**Activity**
After finding "The image size is (1372, 885)." in the data, write out its line and all following lines without change, up to and including the last one. Leave out pictures.

Dataset entries:
━━━━━━━━━━━━━━━━

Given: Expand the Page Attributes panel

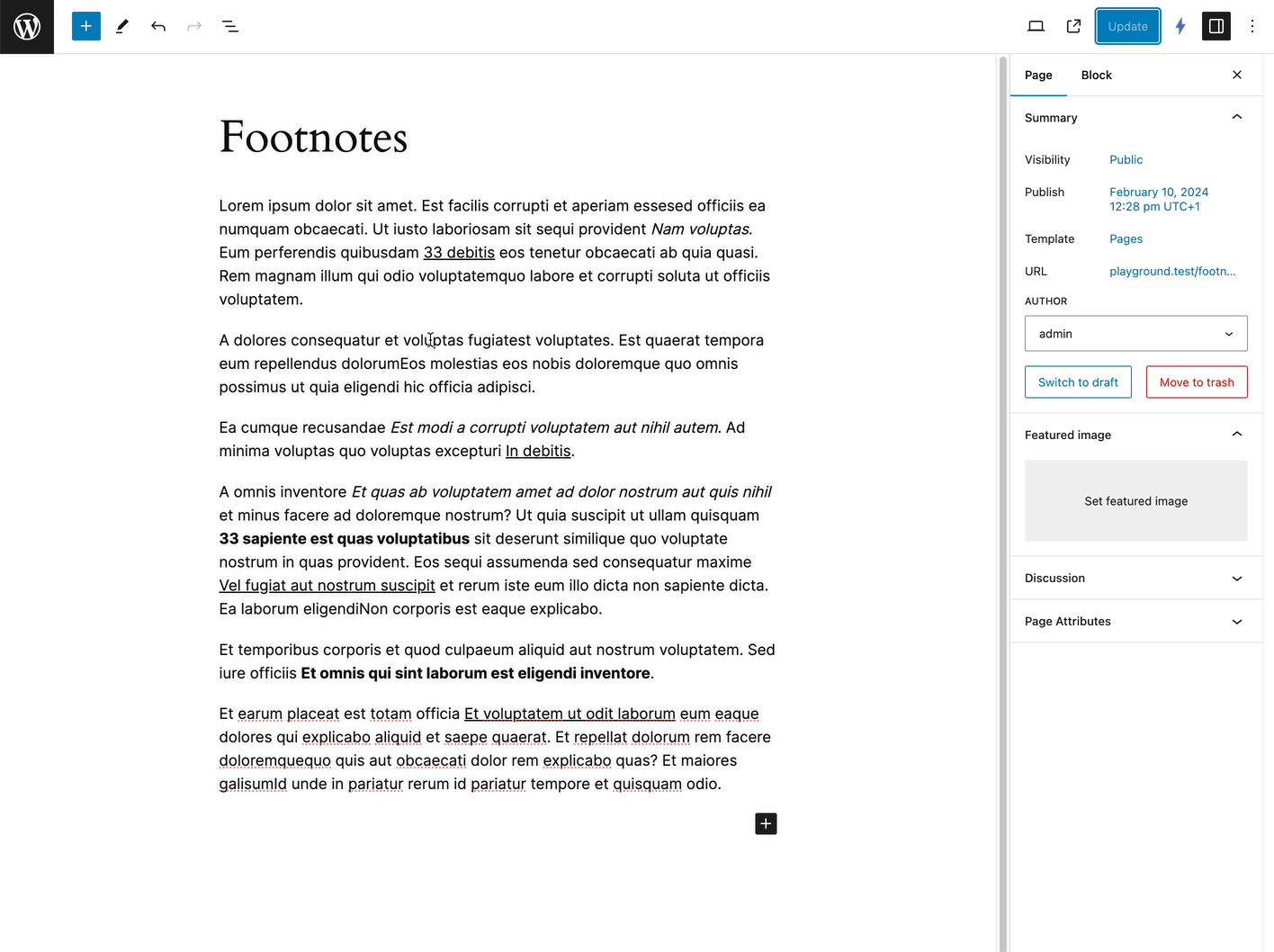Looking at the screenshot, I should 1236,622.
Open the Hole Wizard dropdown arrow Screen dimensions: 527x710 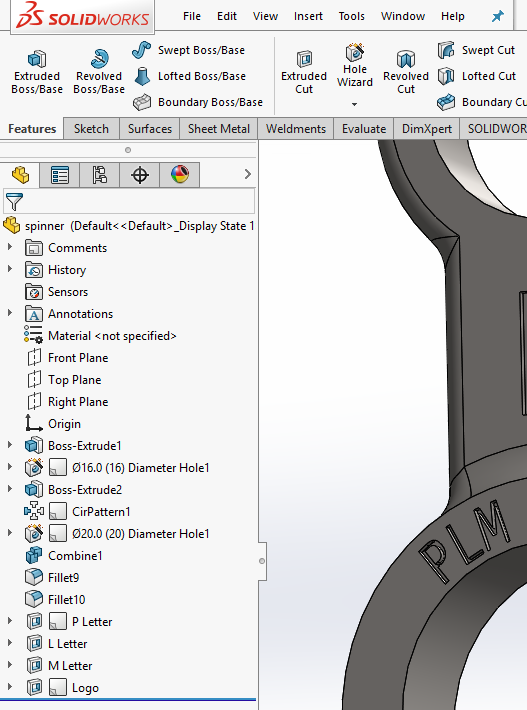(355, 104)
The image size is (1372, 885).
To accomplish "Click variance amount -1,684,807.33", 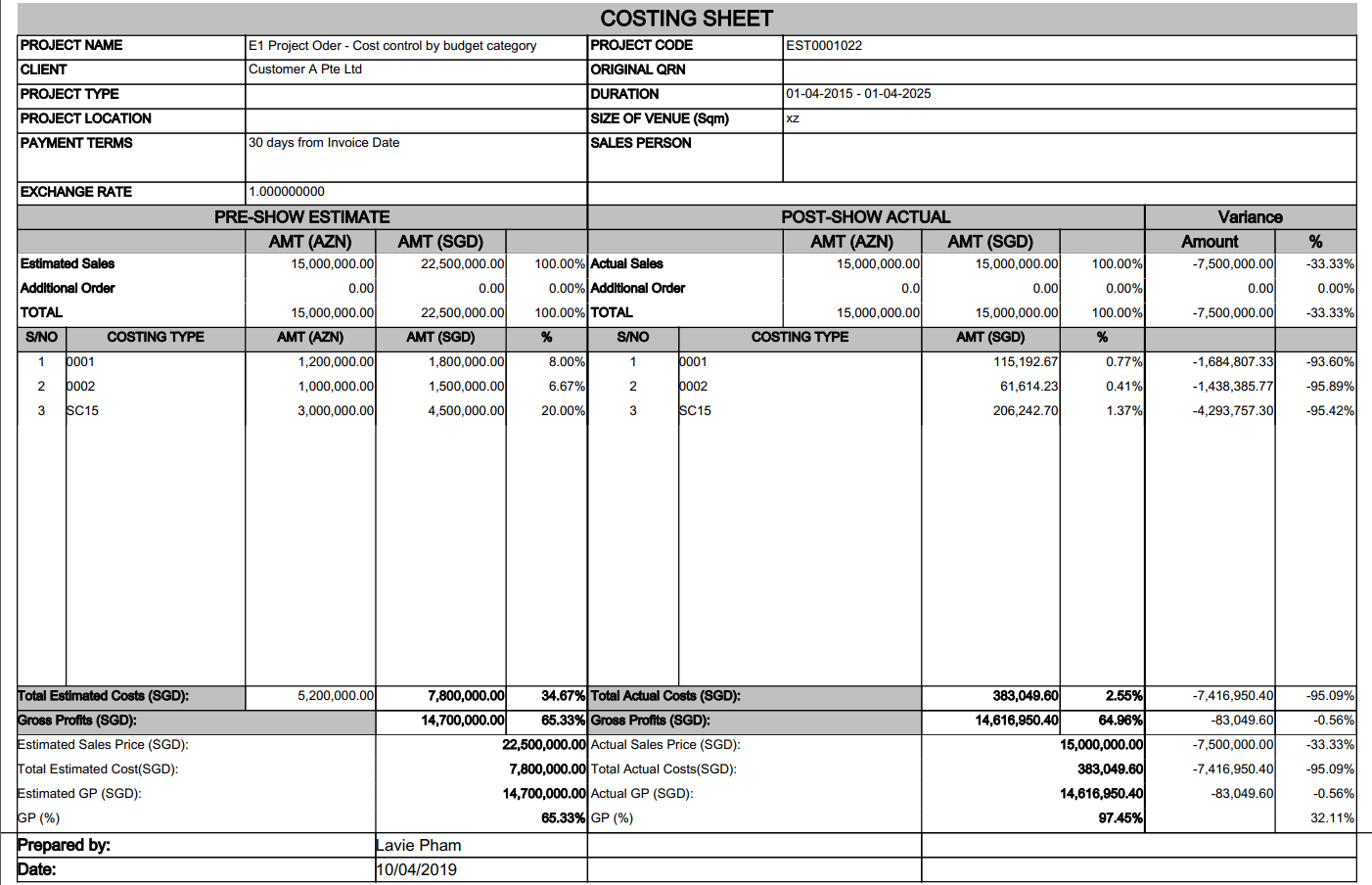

━━━━━━━━━━━━━━━━

**Response to the task**
The image size is (1372, 885).
To accomplish "Click variance amount -1,684,807.33", 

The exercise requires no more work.